緊急事態宣言が解除され、世の中が沸き立つ中、
まだまだ、明日が見えない不安の空気が社会を取り巻いています。
「空気」という言葉が世の多くを説明する時代が来た、と感じます。

本とITを研究する会でもこれを機に本格的にZOOMによるWebセミナーを
開催するようになりました。
いままでになかったコミュニケーション形態に新しい可能性を見出しています。
こうした出会いが新しい発見と仕事を生み出すきっかけになれたらと、
こつこつとWebセミナーを仕込んでおります。

随時告知しますので、一人でも多くの方にご参加いただきたいです。


●今月のブログ

5月29日(金)新時代の受容と戦いを「差別」から扱った不朽の名作:『破戒』(島崎藤村 著)
http://tech-dialoge.hatenablog.com/entry/2020/05/29/173533

5月26日(火)コロナと「変わる」ということ
http://tech-dialoge.hatenablog.com/entry/2020/05/26/123453

5月16日(土)『紅い砂』(高嶋哲夫 著)を読んで
~社会変革と「壁」そして自由の本質(後編)~
http://tech-dialoge.hatenablog.com/entry/2020/05/15/144933

5月14日(木)『紅い砂』(高嶋哲夫 著)を読んで
~社会変革と「壁」そして自由の本質(前編)~
http://tech-dialoge.hatenablog.com/entry/2020/05/14/183910

5月5日(火)読書会の記録:『方丈記私記』(堀田善衛 著)
~激動の時代に「文化」を冷静に直視した作家の肖像~
http://tech-dialoge.hatenablog.com/entry/2020/05/05/125510

5月1日(金)いま考える、生存のインフラ「文化」について
http://tech-dialoge.hatenablog.com/entry/2020/05/01/233722


●今月の雑感:テレワークは、地方分権の起爆剤に
新型コロナウイルスの影響でテレワークを導入した企業が急激に増えた。

これにより、対面でも電話でもない、独特のコミュニケーション形態を味わってしまった人たちが急増した。

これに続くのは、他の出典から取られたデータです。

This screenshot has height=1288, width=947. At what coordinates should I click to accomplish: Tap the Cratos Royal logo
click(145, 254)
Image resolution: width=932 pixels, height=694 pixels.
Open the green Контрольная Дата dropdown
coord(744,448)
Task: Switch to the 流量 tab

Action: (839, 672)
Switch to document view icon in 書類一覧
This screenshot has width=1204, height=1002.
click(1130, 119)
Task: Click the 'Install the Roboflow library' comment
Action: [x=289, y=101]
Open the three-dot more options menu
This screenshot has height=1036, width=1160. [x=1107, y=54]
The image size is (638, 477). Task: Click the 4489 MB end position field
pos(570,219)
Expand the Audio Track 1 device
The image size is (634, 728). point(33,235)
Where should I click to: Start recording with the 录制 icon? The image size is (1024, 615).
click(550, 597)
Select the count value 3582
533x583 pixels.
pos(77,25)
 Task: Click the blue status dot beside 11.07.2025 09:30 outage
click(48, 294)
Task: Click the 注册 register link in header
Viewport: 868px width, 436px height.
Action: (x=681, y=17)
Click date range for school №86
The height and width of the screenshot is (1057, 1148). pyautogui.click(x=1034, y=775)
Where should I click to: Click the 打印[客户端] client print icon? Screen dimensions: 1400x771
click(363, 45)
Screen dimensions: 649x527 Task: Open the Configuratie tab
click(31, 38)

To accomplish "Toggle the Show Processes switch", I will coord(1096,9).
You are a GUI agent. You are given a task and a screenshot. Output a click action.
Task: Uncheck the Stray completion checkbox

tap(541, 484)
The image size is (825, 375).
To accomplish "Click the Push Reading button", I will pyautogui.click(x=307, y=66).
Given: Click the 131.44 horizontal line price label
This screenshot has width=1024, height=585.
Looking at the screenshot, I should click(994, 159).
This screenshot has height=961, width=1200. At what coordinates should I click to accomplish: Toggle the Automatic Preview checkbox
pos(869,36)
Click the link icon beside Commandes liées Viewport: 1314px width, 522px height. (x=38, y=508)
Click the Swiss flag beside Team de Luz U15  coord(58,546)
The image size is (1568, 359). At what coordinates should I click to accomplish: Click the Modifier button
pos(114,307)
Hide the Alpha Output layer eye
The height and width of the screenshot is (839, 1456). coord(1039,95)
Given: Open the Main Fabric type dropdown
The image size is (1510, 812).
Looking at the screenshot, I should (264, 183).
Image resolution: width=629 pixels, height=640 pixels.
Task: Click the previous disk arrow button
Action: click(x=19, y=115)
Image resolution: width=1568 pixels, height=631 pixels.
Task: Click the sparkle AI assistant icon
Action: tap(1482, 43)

私もたびたびオンライン会議やWebセミナーを実施したが、
なんともいえない距離感(目前に顔が見えるのに人の気配がない)は、
言語化困難ないままでにないコミュニケーション形態、ともいえる。

▲人は分散し、意識はつながる
ニュース番組で、ある作家さんが、
「これからは多くの人たちと離れてつながっている感覚を持った個人が増える」
ということを言っていた。
地方で一人で仕事をする人たちも、独居老人も、専業主婦も、
ネットを通じて気持ちがつながり、意識の共同体ができ上っている、
という状態なのだろう。

テレワークはこうして、私たちの内面を大きく書き換えている。
この内面の変化から第一に現れてきたものは「会社に行かなくてもいい!」
という従業員の安心感だった。
その一方で、「目前にいない部下をどう評価するのか?」という管理職の不安感である。

目前にいない部下への人事評価は、「成果主義」に尽きる。
「会社勤めなのになぜ成果が問われるのだ」と、成果主義評価に慣れない人たちの働き方への意識は、根底から覆される。働き方改革の本質である。

企業にテレワークが導入されることで、
スマートフォン一つで従業員の自宅は営業所になる。
地方都市や過疎地帯、海岸や山の中、リゾート地、などなど、
全国津々浦々に営業所が点在する。

本社に集中していた労働が、
テレワークにより「地方で本社勤務」というスタイルが当たり前になる。

これはなにを意味するのだろうか。
つまり、地方分権型社会、である。

▲密集が好ましくない状況が生み出した分散社会企業のリソースが首都から全国に分散する。
これにより、今度は地方に貨幣が分散される。
貨幣が分散されれば、権力が分散される。
企業に導入されたテレークは、地方分権型社会へとつながっていく。
そしてひいては、日本の道州制という国家形態を作り上げる土台になる。
海外の連邦制国家とは異なった、日本式の幕藩体制をブレンドした、独自の道州制国家ができるのではないかと想像している。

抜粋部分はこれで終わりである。